Stampa

Cassazione: nullo il recesso del datore dal patto di non concorrenza


icona

Con l’ordinanza n. 10535 del 03.06.2020, la Cassazione afferma che la previsione della risoluzione del patto di non concorrenza post-contrattuale rimessa unicamente all’arbitrio del datore di lavoro concreta una clausola nulla per contrasto con norme imperative.

Il fatto affrontato

La lavoratrice ricorre giudizialmente al fine di ottenere, da parte del suo ex datore di lavoro, la somma di € 37.031,00, a titolo di indennità per il patto di non concorrenza post-contrattuale nei due anni successivi alla cessazione del rapporto con lo stesso intercorso.
La Corte d’Appello accoglie la predetta domanda, deducendo la nullità della clausola, inserita nel contratto di lavoro, che riconosceva al datore la libertà di recedere unilateralmente dal patto.

L’ordinanza

La Cassazione - nel confermare la statuizione della Corte d’Appello - ribadisce, preliminarmente, il principio secondo cui la previsione della risoluzione del patto di non concorrenza rimessa all'arbitrio del datore concreta una clausola nulla per contrasto con norme imperative.

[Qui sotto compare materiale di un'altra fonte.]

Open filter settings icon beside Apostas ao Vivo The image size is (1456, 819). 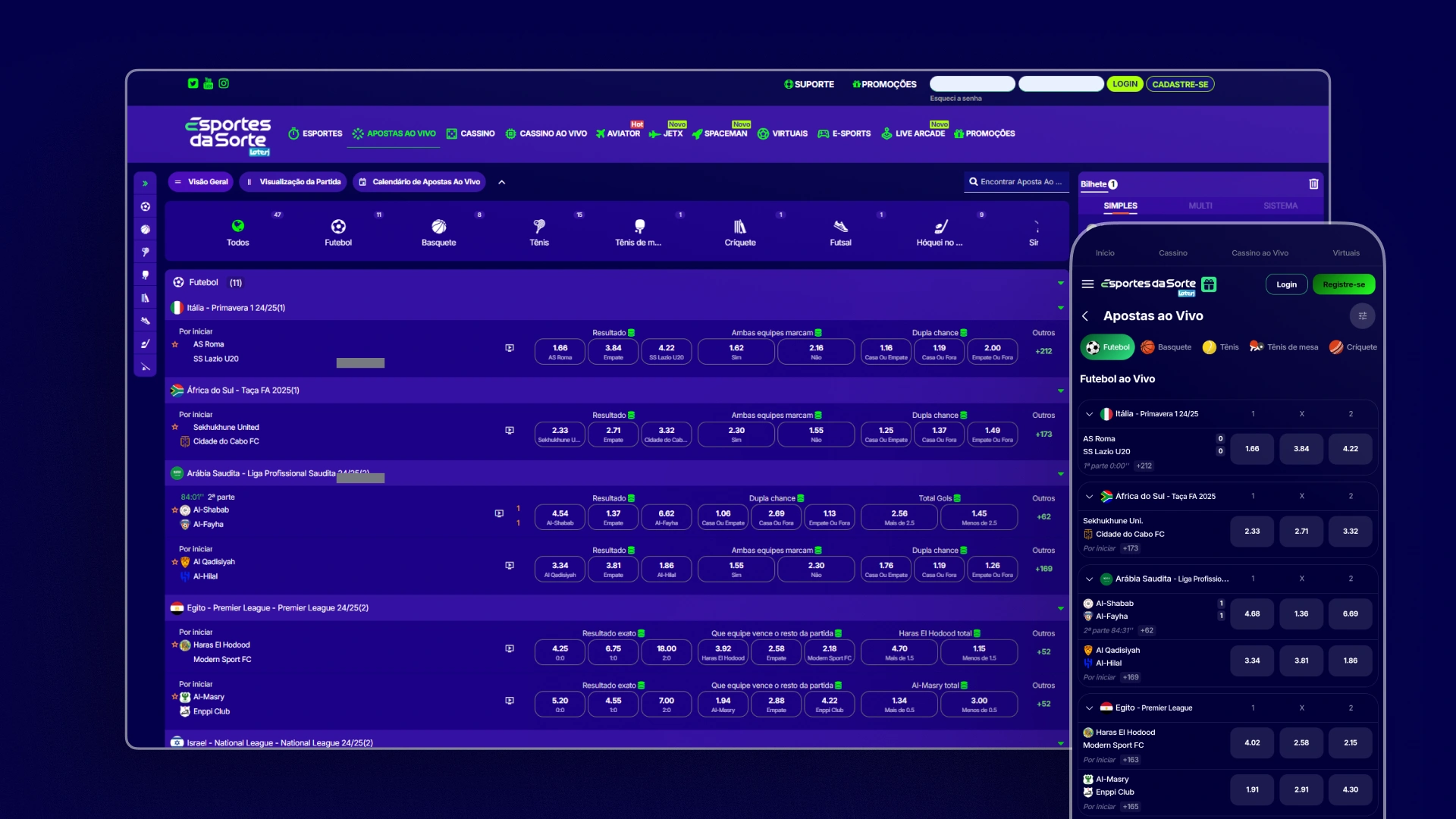click(1362, 316)
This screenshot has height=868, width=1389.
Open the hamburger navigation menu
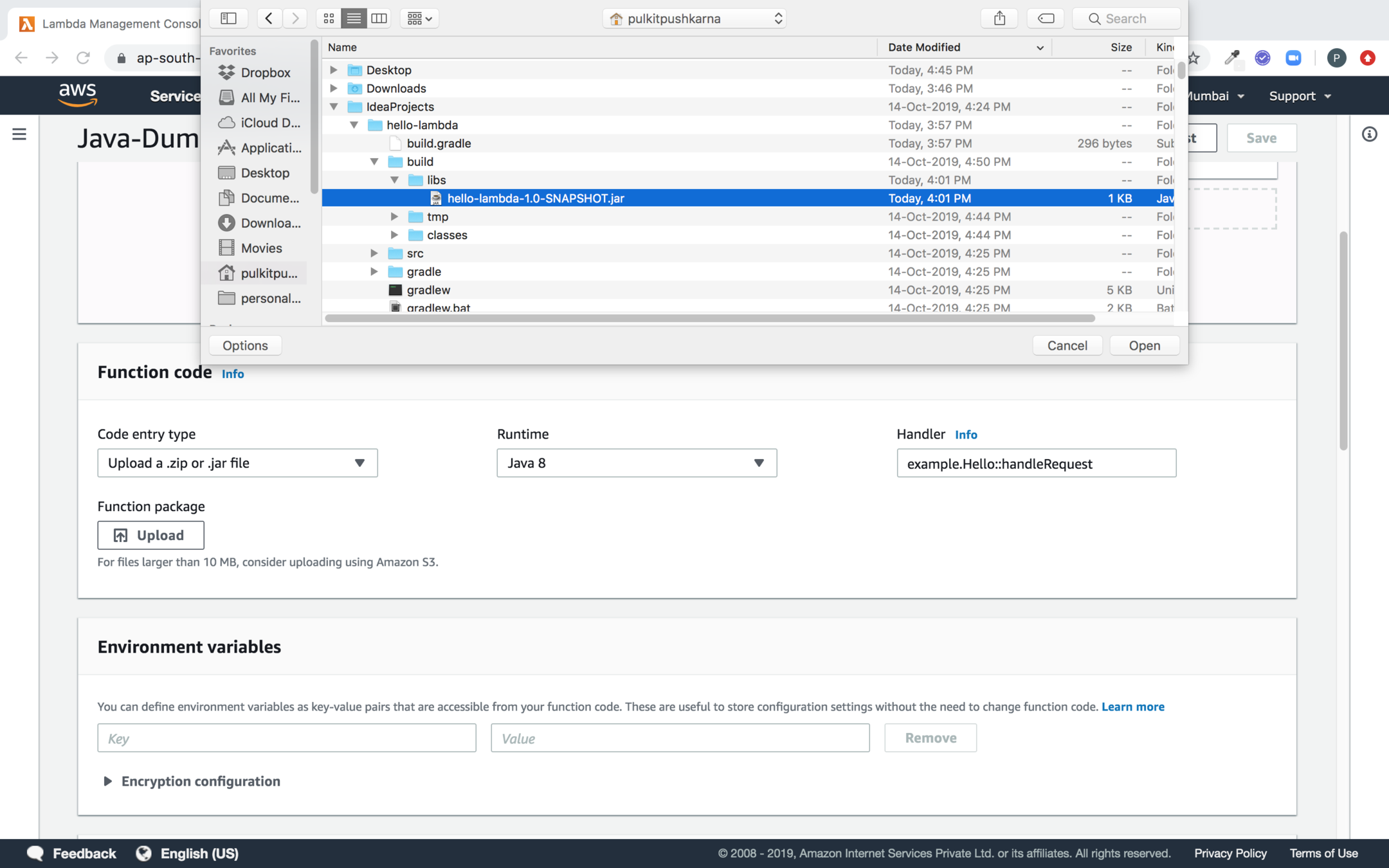19,134
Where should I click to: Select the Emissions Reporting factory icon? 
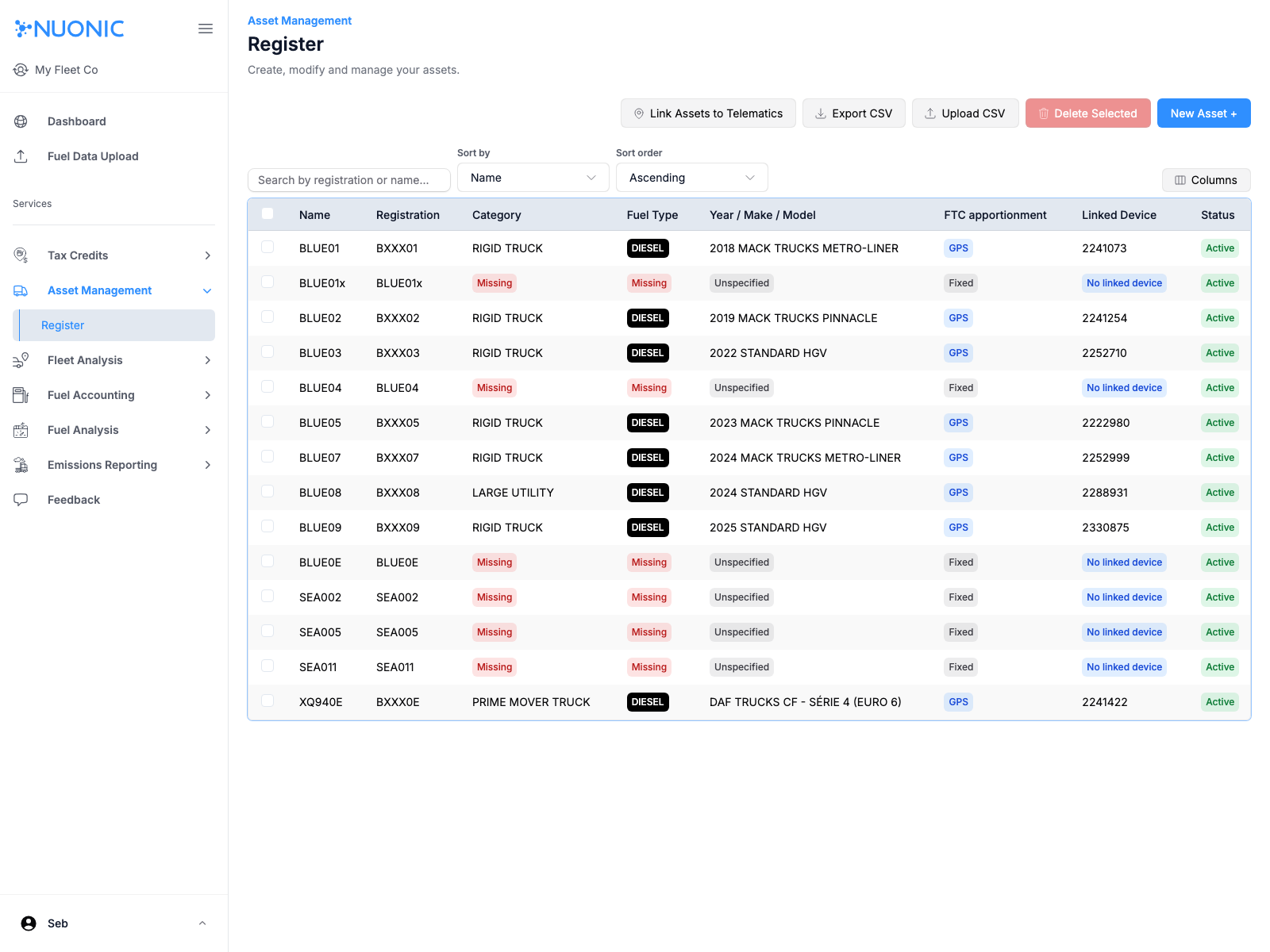pos(20,464)
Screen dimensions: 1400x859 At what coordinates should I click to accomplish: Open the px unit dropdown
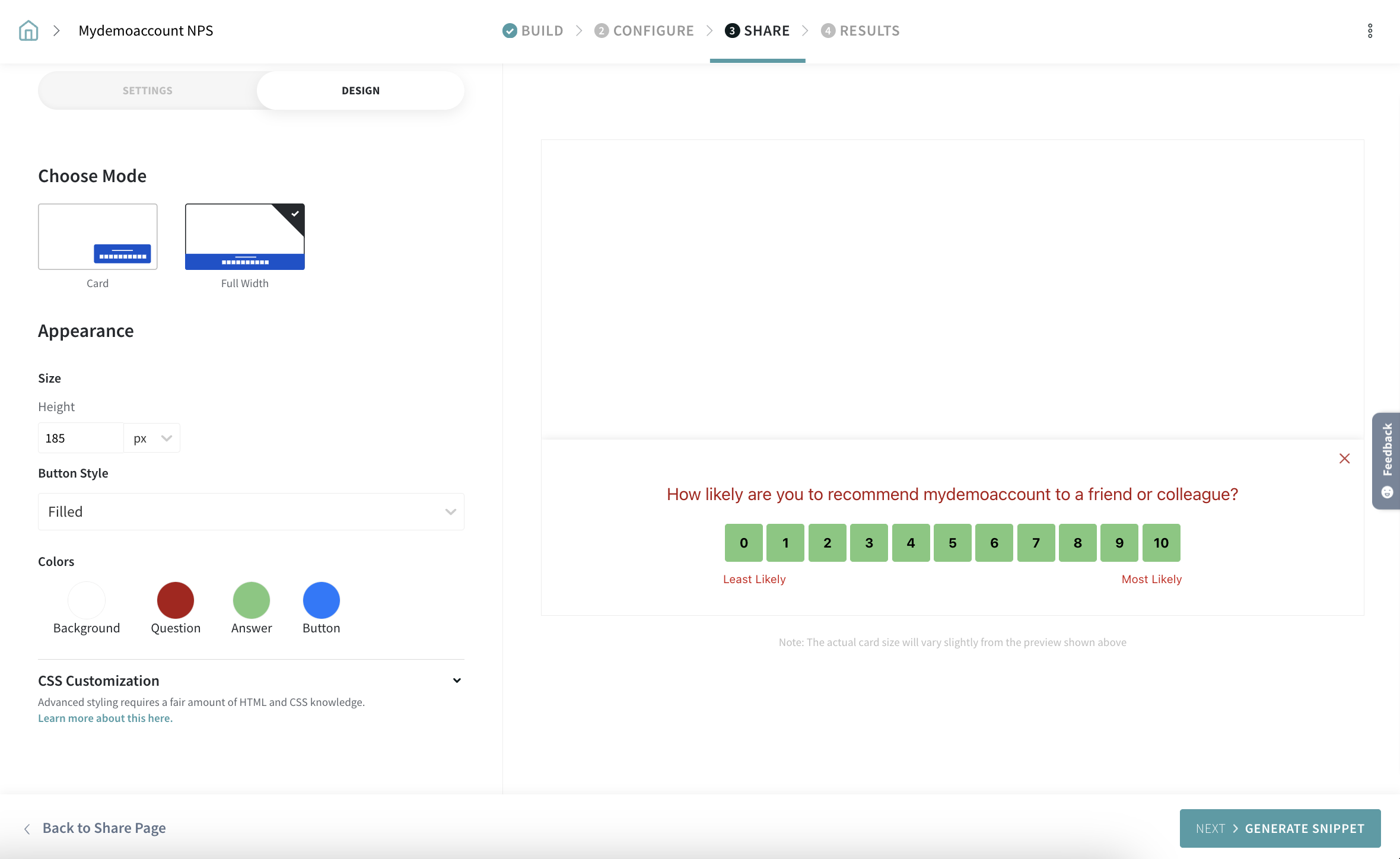(152, 438)
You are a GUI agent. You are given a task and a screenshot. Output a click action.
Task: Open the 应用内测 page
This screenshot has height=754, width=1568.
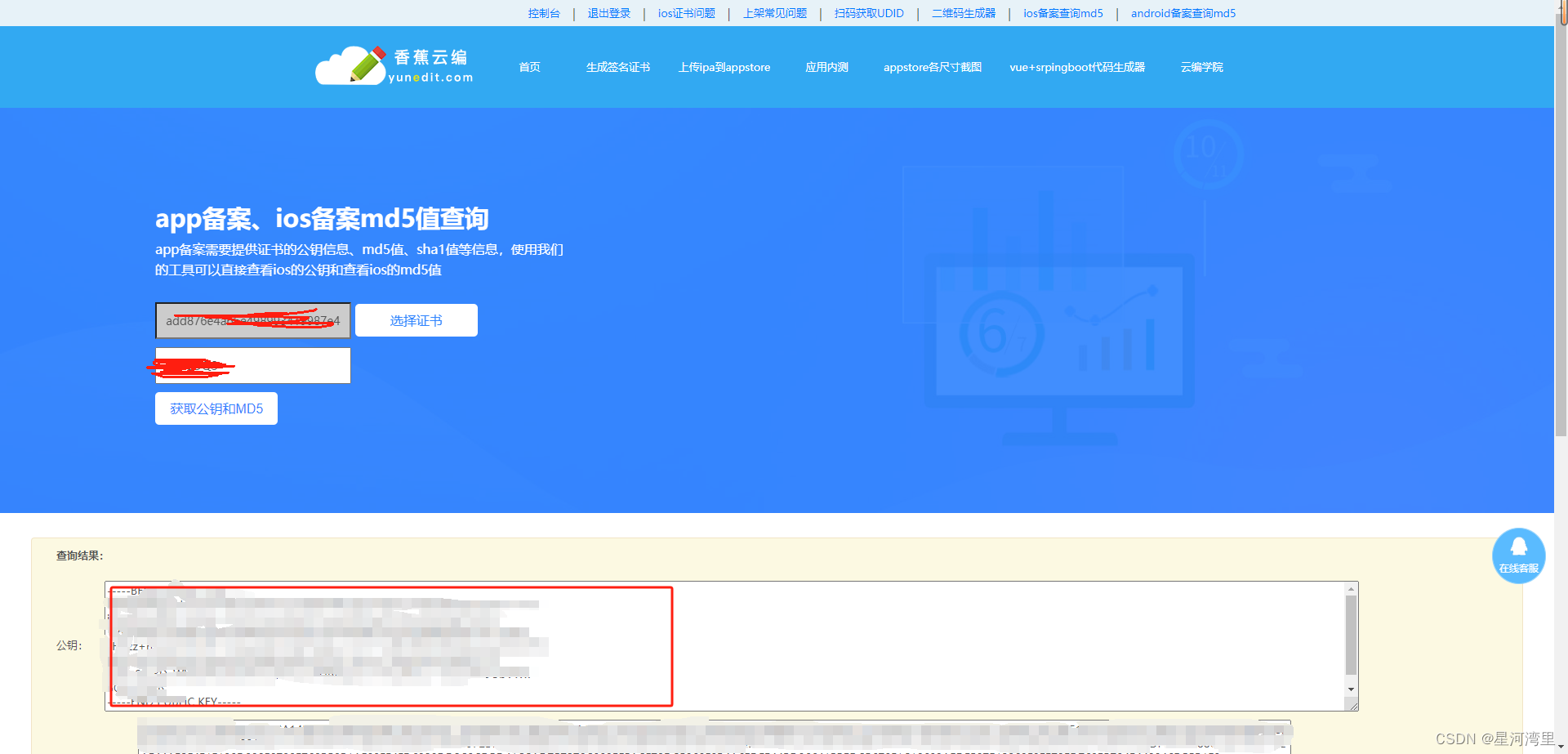[x=826, y=67]
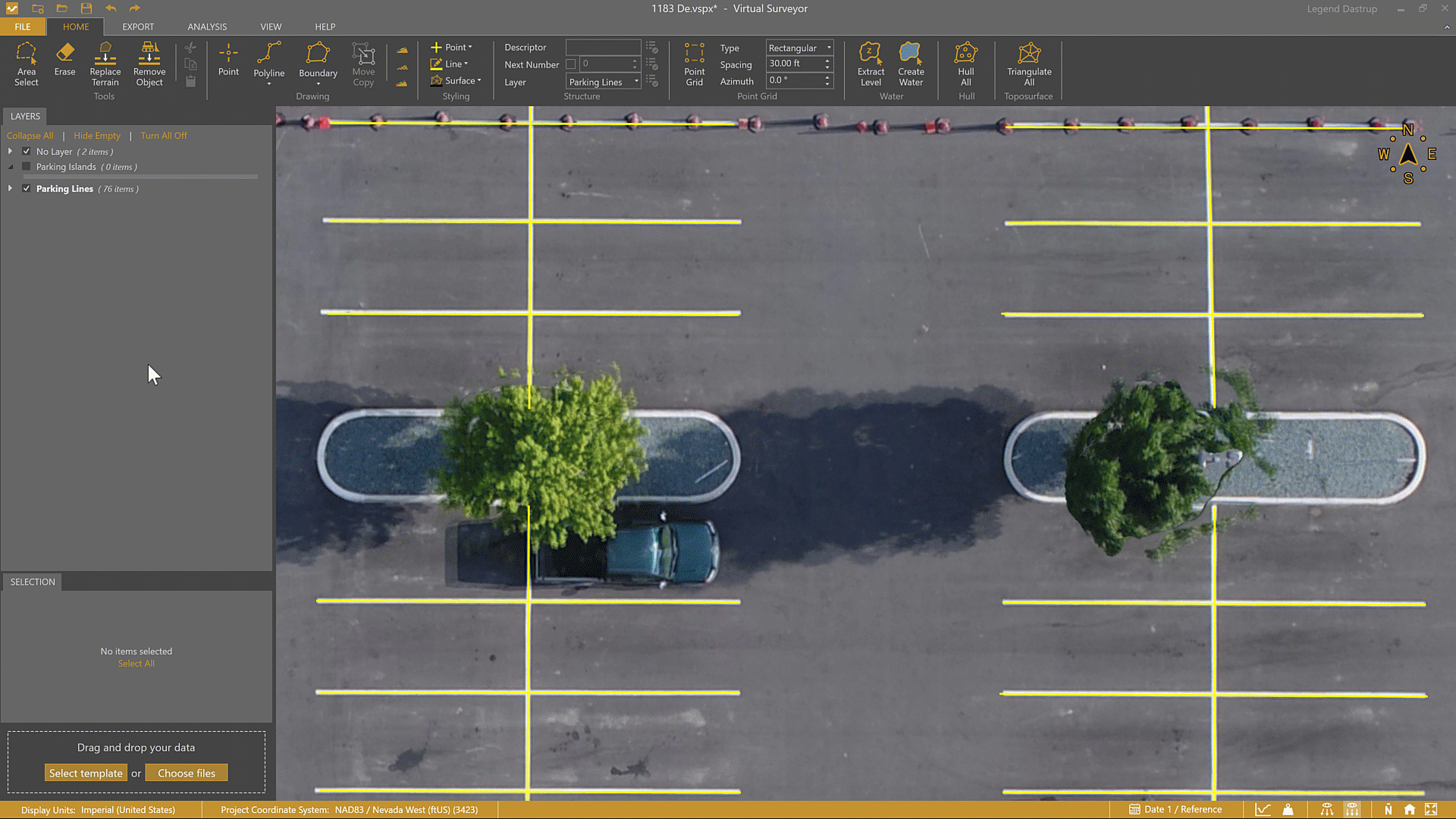1456x819 pixels.
Task: Run Triangulate All toposurface
Action: pos(1028,64)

Secondo i Giudici di legittimità, detta nullità si integra anche laddove il recesso dal patto di non concorrenza post-contrattuale sia avvenuto in costanza di rapporto di lavoro.
Ciò in quanto, per entrambe le parti gli obblighi si cristallizzano al momento della sottoscrizione del contratto.

Per la sentenza, infatti, l’inserimento nel contratto di un patto di non concorrenza – che comprime la libertà del dipendente, impedendogli di progettare liberamente il proprio futuro lavorativo – è legittimo solo ove, a fronte di detta compromissione, sia previsto un corrispettivo a carico del datore.
Corrispettivo che finirebbe con l'essere escluso ove al datore stesso venisse concesso di liberarsi ex post dal vincolo.

Su tali presupposti, la Suprema Corte, rigetta il ricorso della società, confermando l’obbligo della stessa al versamento dell’importo contrattualmente pattuito.